Many folks in the tech industry are skeptical about the hype of machine learning, since the world has been promised to them before, but the reality hasn't really panned out. In fact this has happened so many times, there is a term for this in the machine learning community called an AI Winter. A number of fundamental factors are different though in 2015 that warrant taking a closer look this time around.

Why Machine Learning is the Real Deal###

  • Larger data sets - The explosion of big data is probably the number one driver of the new effectiveness of machine learning. It turns out that using the exact same techniques, more data can yield significantly better predictions. This new data comes from many sources:
    • Data collection - this is the obvious one, we now have more devices like smartwatches, smartphones, and computers generating more data. More analytics packages and more people spending their time in a digital world
    • Data labeling - gathering more data through unsupervised learning methods first, such as auto-encoders
    • Feature engineering - creating new training data through skewing, translations, rotations, and other transformations
  • Improved Hardware - Following Moore's Law, the processing power of chips and other hardware components continue to steadily improve over time, which simply leads to faster training.
    • GPU vs CPU vs FGPA - the emergence of GPUs for training machine learning algorithms has given a huge boost in speed in calculating matrix operations. While a GPU can't do many types of operations, it can focus on doing one operation really, really well. Same is true with using FPGAs for training neural networks.
    • Better Processors - The chips themselves are just faster and more powerful over time. Although, there is some news that rate of improvement is not as fast anymore, things are still getting better.
  • Better Algorithms - Lastly, there have also been advances in how to train these machines to learn. While this third component is what academic researchers and the media often like to focus on, it is worth stating again that the first two are both equally important advances. Examples include:
    • Neural networks - whereas most functions of the past used some combination of statistics (Naive Bayes), data transformations (kernels in SVMs), or increasingly sophisticated ensembling techniques (Random Forests), neural networks model the problem from a totally different perspective. By mimicking how the human brain functions, neural networks are able to achieve a surprising level of complexity without losing the flexibility to adapt to unique domains.
    • Network architecture - as researchers continued to explore neural networks, they began adding significantly more layers to the model, giving rise to deep learning. Not only were there more layers though, sometimes these layers performed different functions, such as activation, max-pooling, or convolutions. Finally, sometimes the network also grew larger in the front due to pre-training layers using unsupervised methods, or in the end due to extra recurrent layers from RNNs.
    • Sum is greater than the parts - lots of other little wins that incrementally are not worth much, but combined have drastically improved the accuracy of machine learning. Without going into too much detail, some noteworthy advances include improved initialization methods (Lecun, Glorot, He) to start off training and improved learning rates (RMSProp, AdaGrad, Adam) to speed up the process. And let's not forget improved activation functions (Sigmoid, tanH, ReLU) to avoid neuron saturation and regularization techniques (lasso, ridge, dropout) to avoid overfitting on training data.
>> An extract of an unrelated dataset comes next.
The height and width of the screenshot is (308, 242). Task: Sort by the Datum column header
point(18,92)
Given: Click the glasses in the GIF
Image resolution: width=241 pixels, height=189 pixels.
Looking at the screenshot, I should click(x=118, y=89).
Examples of Improved Machine Learning###

Frankly, words can't do justice in explaining the amazing advances that have been made in the last year – so just watch.

  • Image Recognition - 5 years ago, computers could not tell the difference between an image of cat and an image of dog. Now, they can interpret objects better than most people:
  • NLP and Translation - Not too long ago, computers could barely understand the words you were speaking even if spoken slowly from a limited vocabulary. Now, they can translate entire sentences on the fly:
  • Memory Networks - Not too long ago, computers could not really interpret any meaning or context from data. Now, they can chain together sentences to reason through logic.
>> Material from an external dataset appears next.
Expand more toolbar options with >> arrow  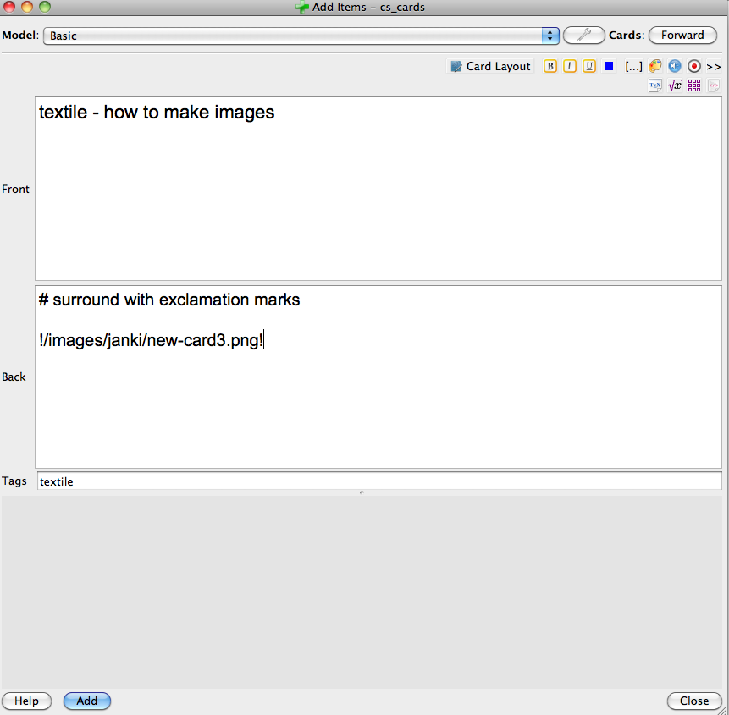(714, 66)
It's no surprise then that all the big names are joining in on the fun.

Conclusion

To be clear, we aren't in this wonderful new world yet. The majority of machine learning news you hear these days is simply about incremental improvements in data science that allow a researcher to better predict outcome Y based on features X1, X2, and X3. But we are quickly moving into a reality where machines will simply understand our desires and cater to those personal interests with little to no prompting. And because technology improves exponentially, the age of machine learning and artificial intelligence is arriving much sooner than you may have been led to believe.